WORTH A LOOK?: *****
WHERE?: Vaudeville Theatre
WHEN?: 20/7, press night 2/8, runs to 20/10/18
Oscar Wilde saved his best play until last and so Classic Spring Company’s acclaimed year-long Wilde season ends on the highest of highs.
- Read on for reasons including how the script is the star of this fine season finale
Its predecessors (A Woman Of No Importance, Lady Windermere’s Fan and An Ideal Husband) were starry affairs and this production’s lack of A-Listers is no indication of its quality
However, Sophie Thompson (pictured) is an Olivier Award winner and was as good here as Lady Bracknell as she was when we last saw her at the Savoy in Guys And Dolls.
The real star of course is the script which is brimful of one-liners that are as funny now as when they debuted in 1895.

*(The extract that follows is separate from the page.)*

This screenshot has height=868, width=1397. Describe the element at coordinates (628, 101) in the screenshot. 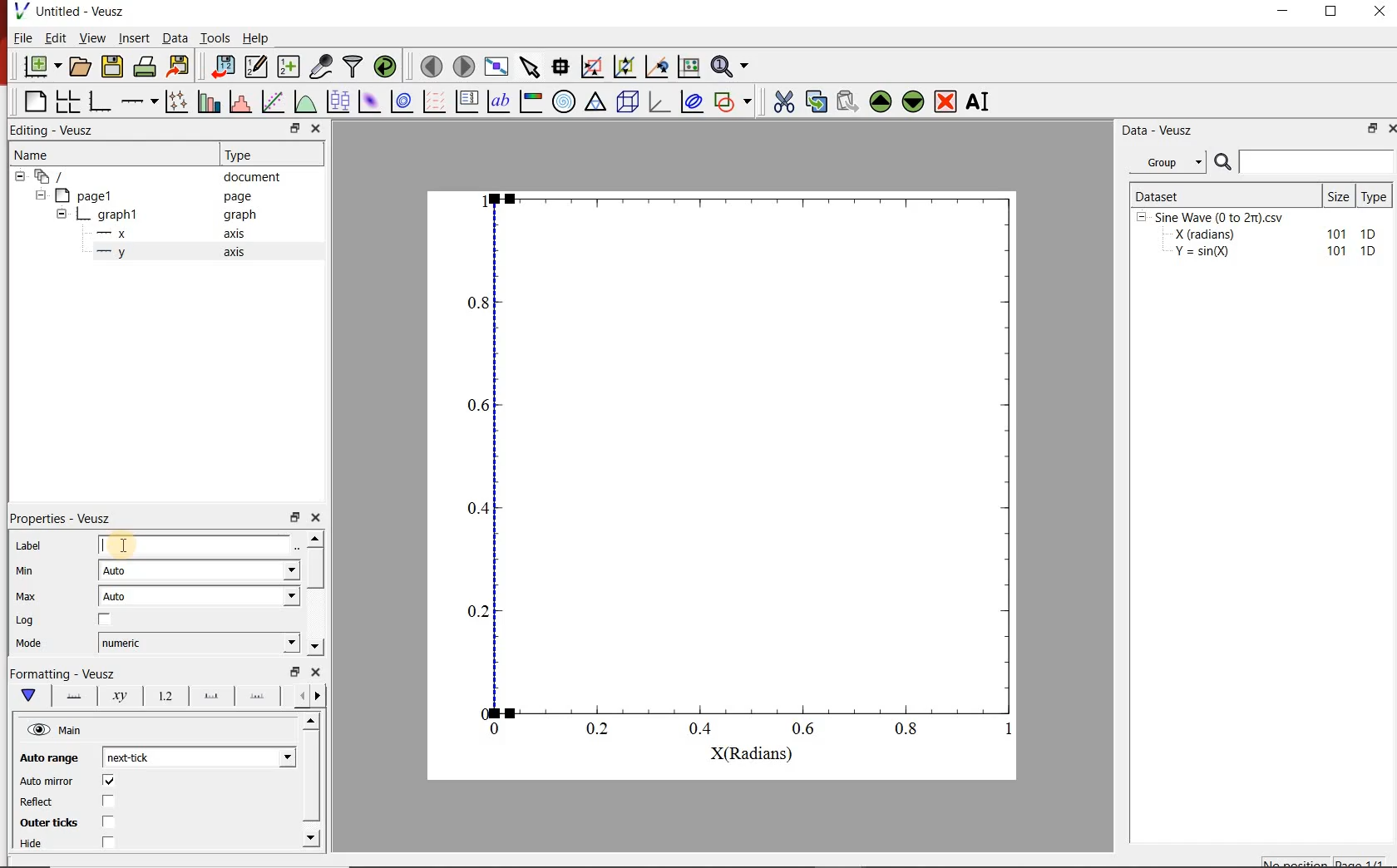

I see `3d scene` at that location.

The Importance Of Being Earnest is the story of orphan Jack Worthing (a hard-working Jacob Fortune-Lloyd) who is a respectable guardian to his ward Cecily (Fiona Button, shining with a mischievous twinkle in her eye) in the country but adopts the name Ernest in London when he assumes the persona of his wicked younger brother.
Jack’s attempts to woo Gwendolen Fairfax (Pippa Nixon, very funny) are thrown into disarray when his best friend Algernon (Fehinti Balogun, very much enjoying himself) follows him to the country and impersonates Ernest.

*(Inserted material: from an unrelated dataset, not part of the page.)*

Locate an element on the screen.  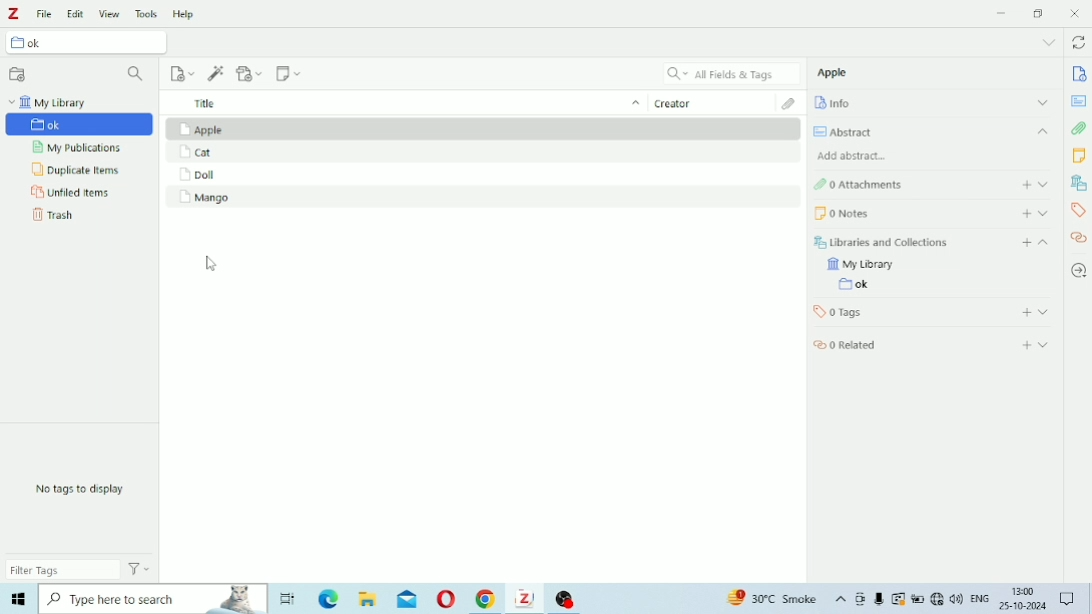
Tags is located at coordinates (837, 312).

The supporting cast is rounded out exquisitely with the marvellous Stella Gonet as the ridiculous tutor Miss Prism and Downton Abbey‘s Jeremy Swift letting his words betray his feelings as the lovestruck Revered Chasuble.
Wilde’s preoccupation is the necessity to lead a double life which says much about the position he found himself him as a married man who left his wife and children for a man whose love would be his downfall.
Classic Spring Company’s Wilde Season has been an absolute joy, brought some undervalued work to wider attention and goes out with an explosion of laughs to end an absolutely glittering season. Who knew being earnest could be quite so deliciously funny?